About a year ago, some students and teachers at Westmount High School came up with the idea of allocating one washroom to address the needs of those who are confused with their gender and are uncomfortable having to  choose either male or female bathrooms.

So Principal Michael Cristofaro, and members of the administration, began looking into options. “Soon after, there were a couple of students who either spoke or wrote to me about their personal experiences and struggles with respect to a very simple and basic human need – using the washroom,” Cristofaro said.

So the change was implemented as quickly as possible. Cristofaro consulted staff, the governing board, and the staff council, who all supported the notion to make a girls’ washroom into the first-ever gender-neutral washroom in a school within the English Montreal School Board. The reason for picking that particular bathroom was because it had six toilet stalls, making it comfortable for a boy or girl to use.

“It was quite a simple thing to do,” Cristofaro says. “The only cost was to change the sign outside the bathroom.” A poster outside now reads: “You said, we heard, we did.

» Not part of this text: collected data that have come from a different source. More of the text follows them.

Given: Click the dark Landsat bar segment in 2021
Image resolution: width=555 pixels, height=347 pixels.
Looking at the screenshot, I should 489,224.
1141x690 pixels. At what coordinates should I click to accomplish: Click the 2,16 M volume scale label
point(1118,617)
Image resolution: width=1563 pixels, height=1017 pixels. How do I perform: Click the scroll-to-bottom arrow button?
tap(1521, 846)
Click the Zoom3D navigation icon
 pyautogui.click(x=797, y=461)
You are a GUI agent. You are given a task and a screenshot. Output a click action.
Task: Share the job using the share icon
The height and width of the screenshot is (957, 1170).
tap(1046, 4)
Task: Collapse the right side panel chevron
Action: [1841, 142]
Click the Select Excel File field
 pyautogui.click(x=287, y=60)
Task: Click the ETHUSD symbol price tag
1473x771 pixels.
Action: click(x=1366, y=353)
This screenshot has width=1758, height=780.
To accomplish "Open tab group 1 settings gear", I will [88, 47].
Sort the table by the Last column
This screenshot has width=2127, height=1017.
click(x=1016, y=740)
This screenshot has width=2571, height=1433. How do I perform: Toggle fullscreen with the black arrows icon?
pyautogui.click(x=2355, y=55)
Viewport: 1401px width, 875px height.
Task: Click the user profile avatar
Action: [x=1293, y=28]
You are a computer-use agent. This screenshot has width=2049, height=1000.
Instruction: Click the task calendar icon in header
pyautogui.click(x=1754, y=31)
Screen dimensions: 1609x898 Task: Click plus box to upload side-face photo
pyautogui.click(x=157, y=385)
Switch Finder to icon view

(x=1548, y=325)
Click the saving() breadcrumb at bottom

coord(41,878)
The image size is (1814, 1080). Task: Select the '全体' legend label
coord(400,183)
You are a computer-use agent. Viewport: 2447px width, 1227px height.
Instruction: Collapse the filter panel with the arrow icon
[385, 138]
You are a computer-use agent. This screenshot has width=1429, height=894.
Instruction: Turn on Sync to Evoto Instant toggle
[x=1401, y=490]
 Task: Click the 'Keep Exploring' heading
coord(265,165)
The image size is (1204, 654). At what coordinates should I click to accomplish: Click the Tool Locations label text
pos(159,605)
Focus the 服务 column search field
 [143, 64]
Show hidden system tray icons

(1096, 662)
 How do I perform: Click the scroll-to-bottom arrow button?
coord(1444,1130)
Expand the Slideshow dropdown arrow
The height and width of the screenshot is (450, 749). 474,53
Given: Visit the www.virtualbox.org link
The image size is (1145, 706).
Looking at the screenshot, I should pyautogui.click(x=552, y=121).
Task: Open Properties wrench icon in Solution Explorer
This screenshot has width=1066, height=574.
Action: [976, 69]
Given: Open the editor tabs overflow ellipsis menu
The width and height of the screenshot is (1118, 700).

We have created a gender neutral washroom for you.”

This progressive attitude shows that times have changed since the public school was built in 1961, back when transgender issues were not discussed in schools.

Cristofaro says he believes that other schools will see Westmount High as an example and should follow in its footsteps. “I think they need to consider what a child goes through when they are unable to go to the bathroom for the entire day,” he says. “I think it’s quite fundamental that we provide those facilities for all kids and give everyone the option […] so we preserved the boy/girl washrooms and created a gender-neutral space as well.”

Since the change, there has only been positive feedback from students, staff, and parents. “I received a couple dozen emails from parents all of whom were extremely supportive,” he said. “Of course some of them were from parents of students who were transgendered, but the rest were complimenting the school on its very forward-thinking attitude.”